[Data entries]
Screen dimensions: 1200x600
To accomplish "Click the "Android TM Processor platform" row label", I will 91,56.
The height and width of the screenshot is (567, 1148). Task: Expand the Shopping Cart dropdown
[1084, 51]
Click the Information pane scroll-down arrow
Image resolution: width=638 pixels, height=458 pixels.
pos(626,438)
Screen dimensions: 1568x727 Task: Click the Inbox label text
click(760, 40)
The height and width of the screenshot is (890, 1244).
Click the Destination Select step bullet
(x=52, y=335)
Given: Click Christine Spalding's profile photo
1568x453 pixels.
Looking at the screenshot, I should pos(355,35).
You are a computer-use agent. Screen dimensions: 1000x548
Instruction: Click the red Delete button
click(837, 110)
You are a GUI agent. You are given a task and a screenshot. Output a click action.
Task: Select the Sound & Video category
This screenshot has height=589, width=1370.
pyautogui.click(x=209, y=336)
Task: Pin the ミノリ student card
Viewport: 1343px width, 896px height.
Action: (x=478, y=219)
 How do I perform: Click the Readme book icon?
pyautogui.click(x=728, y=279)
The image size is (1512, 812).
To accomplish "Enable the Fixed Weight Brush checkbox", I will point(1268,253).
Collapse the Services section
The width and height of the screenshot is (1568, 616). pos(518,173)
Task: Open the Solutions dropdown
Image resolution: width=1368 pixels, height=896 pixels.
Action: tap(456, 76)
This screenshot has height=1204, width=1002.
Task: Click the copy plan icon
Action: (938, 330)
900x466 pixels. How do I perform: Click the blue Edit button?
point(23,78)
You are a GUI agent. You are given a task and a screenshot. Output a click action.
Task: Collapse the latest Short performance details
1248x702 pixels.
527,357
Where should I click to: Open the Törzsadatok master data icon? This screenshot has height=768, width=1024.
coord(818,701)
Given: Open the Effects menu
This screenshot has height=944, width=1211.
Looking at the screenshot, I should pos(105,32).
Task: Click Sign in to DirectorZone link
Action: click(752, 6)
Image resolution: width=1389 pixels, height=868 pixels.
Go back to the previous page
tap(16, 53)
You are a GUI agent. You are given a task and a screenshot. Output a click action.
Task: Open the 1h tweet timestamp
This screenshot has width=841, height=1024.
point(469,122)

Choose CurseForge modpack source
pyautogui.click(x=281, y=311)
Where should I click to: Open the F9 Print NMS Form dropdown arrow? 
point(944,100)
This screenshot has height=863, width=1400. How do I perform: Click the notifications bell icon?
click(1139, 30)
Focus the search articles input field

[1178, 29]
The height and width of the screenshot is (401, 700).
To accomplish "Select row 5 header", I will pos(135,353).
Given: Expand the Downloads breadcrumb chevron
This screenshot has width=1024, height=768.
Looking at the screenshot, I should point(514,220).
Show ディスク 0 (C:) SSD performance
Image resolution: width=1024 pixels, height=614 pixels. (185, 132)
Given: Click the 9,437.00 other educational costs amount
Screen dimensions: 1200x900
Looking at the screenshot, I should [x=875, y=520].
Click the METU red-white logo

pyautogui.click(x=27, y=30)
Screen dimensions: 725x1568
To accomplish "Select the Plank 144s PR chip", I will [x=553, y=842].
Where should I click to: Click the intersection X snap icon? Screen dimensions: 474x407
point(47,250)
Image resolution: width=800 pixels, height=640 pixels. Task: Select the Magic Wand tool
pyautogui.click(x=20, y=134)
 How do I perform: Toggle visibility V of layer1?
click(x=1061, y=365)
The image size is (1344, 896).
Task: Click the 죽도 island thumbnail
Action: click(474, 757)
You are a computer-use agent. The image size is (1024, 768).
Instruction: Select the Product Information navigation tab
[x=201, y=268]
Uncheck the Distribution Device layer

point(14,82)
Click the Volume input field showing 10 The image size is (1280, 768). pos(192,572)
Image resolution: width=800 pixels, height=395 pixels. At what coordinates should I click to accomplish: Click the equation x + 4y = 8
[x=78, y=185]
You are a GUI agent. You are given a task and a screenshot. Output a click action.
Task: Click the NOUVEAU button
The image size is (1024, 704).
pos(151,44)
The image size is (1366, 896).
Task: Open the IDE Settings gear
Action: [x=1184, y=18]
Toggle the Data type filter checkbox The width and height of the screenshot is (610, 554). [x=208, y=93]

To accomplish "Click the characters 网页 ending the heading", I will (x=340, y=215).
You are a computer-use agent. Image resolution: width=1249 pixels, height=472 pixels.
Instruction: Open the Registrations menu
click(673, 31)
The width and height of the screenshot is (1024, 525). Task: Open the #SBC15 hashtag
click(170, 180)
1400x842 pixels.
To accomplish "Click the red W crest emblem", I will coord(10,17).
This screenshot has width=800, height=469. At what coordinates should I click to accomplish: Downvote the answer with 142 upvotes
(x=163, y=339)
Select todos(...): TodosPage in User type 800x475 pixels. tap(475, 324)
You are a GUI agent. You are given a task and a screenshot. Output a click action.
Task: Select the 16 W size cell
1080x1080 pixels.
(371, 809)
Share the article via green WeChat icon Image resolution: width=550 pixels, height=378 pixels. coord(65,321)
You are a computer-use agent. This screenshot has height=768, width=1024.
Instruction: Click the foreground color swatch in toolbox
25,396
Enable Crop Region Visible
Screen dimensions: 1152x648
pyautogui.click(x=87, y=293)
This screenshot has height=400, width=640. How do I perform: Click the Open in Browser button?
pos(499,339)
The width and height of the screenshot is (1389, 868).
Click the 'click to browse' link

**What you are asked to do**
The required output is the stretch of entries above from the line containing "Where should I click to: Open the Törzsadatok" through the line containing "Given: Open the Effects menu", reproduced exactly.

**Result of the task**
Where should I click to: Open the Törzsadatok master data icon? This screenshot has height=768, width=1024.
coord(818,701)
Given: Open the Effects menu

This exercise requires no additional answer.